+++ SUPPLIED MATERIAL
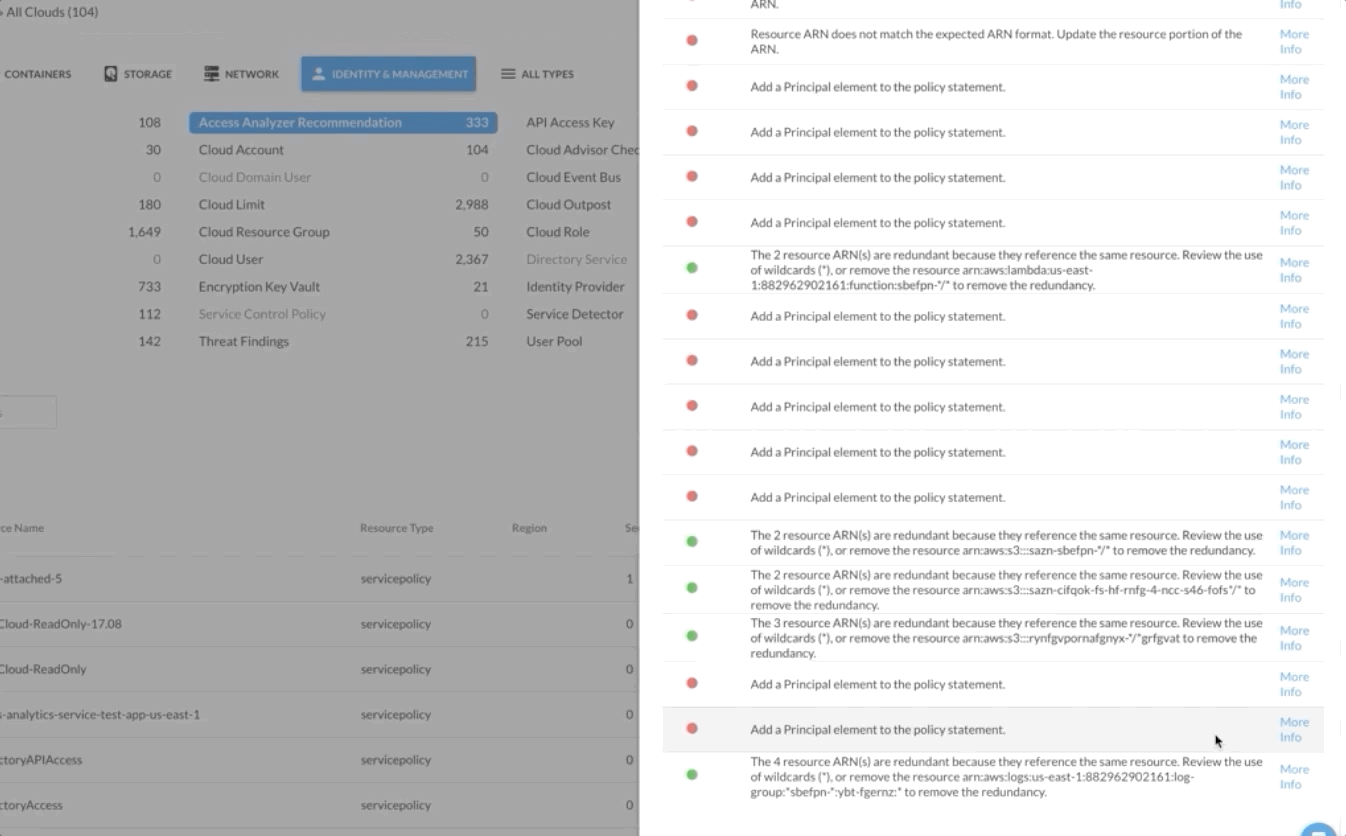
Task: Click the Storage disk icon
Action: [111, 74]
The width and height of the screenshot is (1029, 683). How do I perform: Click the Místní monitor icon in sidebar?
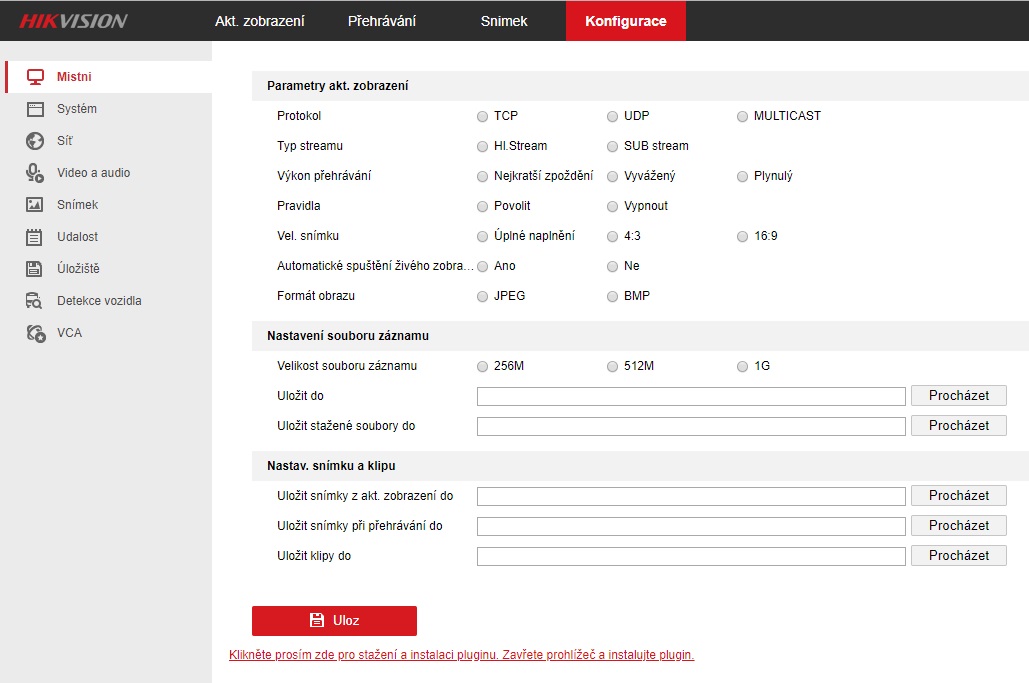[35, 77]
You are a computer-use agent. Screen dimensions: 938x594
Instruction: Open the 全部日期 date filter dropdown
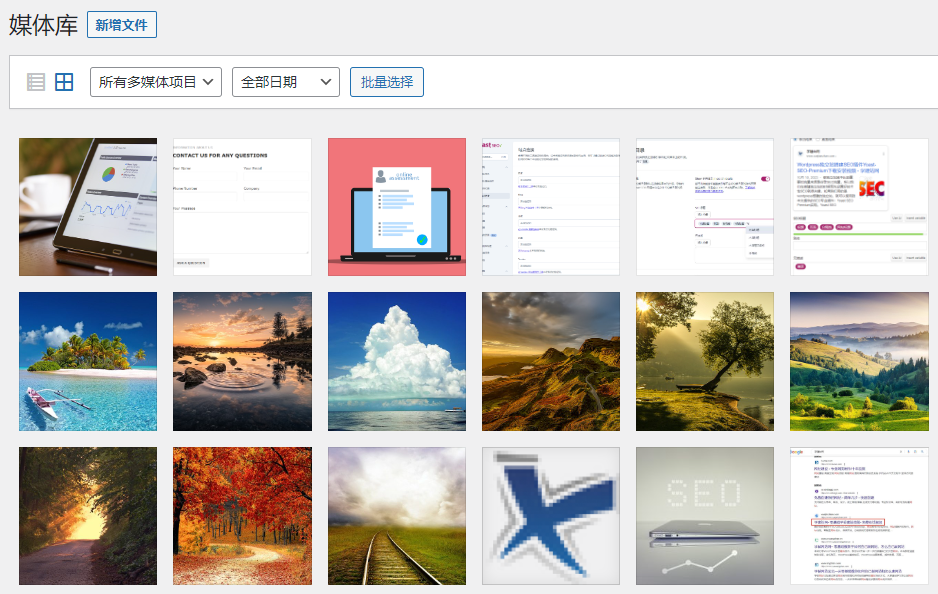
++++++
→ **HOW TO COMPLETE THIS TASK**
If a line falls between the one containing "The width and" and the last line of the entries above, both included, reproduce it exactly; leave the pictures out.

→ **SOLUTION FOR THIS EXERCISE**
The width and height of the screenshot is (1029, 683). How do I perform: Click the Místní monitor icon in sidebar?
[35, 77]
You are a computer-use agent. Screen dimensions: 938x594
Instruction: Open the 全部日期 date filter dropdown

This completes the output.